> [Set problem 1]:
Please answer these questions about the Westgate Park City thread:
(a) What time of year is the week Deb booked?
(b) Which Westgate resort did jdunn1 stay at, and when?
(c) What did jdunn1's family do with the sales appointment they had scheduled?

> [Document]:
# Westgate Park City



## Deb from NC (Feb 24, 2012)

Hi All,
I booked a week at Westgate Park City and am now getting worried. The reviews of that particular resort on TUG are good, but I've been reading so many horror stories about the Westgate high pressure sales staff,
I'm wondering if I made a mistake and if I should try and re-book a Marriott.
(This is for a summer week, not ski season, so there is time available)
Are we going to be hounded all week, or is this an OK resort?
Thanks, Deb


----------



## jdunn1 (Feb 24, 2012)

Can't speak for this westgate but I was at the westgate planet hollywood last May and the salesmen were pushy.  Didn't hurt my trip but my Mom checked-in a few days before I got there and I guess in addition to calling a few times, they showed-up at the room and kind of forced her into making an appointment.  I had warned my Mom and she tried to turn them away but she said they were basically in the room and she felt compelled to make an appointment.  We never went to any kinf of presentation.  We scheduled it for the day we left and just didn't go.

> [Set problem 2]: From the records, extract the lines from the one containing "Image resolution: width=1182, height=1225." through the one containing "[button] (827, 1169)", inclusive. Copy them exactly, and give only those lines.

> [Listed records]:

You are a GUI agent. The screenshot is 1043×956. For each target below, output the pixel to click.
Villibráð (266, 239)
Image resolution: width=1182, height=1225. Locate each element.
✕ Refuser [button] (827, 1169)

---

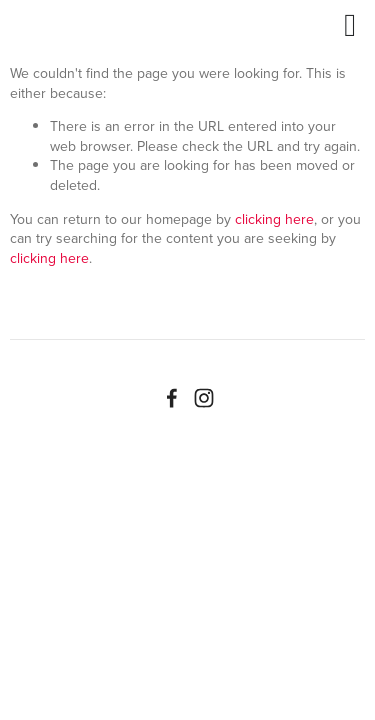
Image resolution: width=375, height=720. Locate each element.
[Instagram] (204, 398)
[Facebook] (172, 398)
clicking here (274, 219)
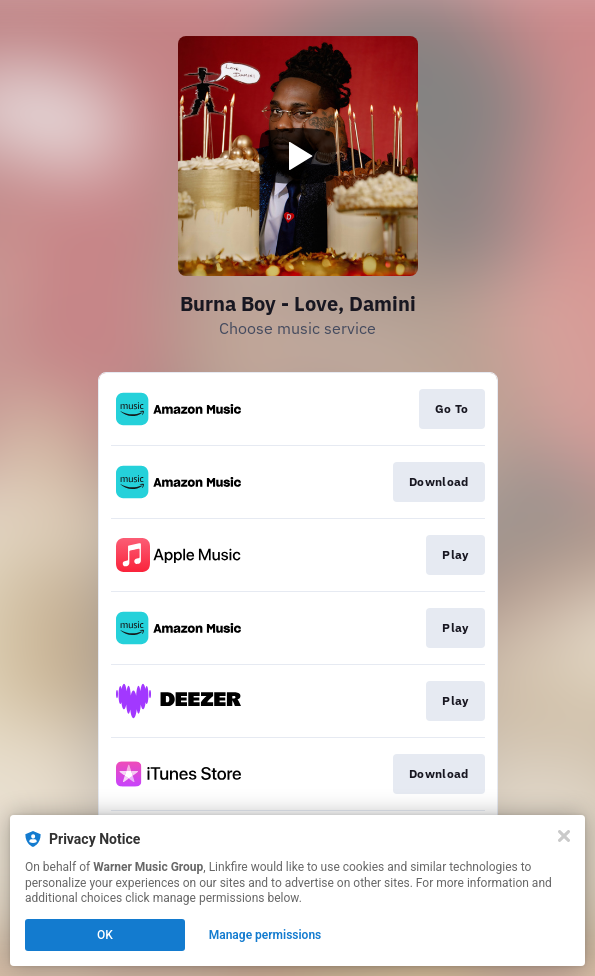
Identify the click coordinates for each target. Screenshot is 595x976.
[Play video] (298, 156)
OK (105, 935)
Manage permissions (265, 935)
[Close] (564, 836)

> [Solution 1]:
(a) A summer week, not ski season.
(b) The Westgate Planet Hollywood, last May.
(c) They scheduled it for the day they left and then didn't go.

> [Solution 2]:
Image resolution: width=1182, height=1225. Locate each element.
✕ Refuser [button] (827, 1169)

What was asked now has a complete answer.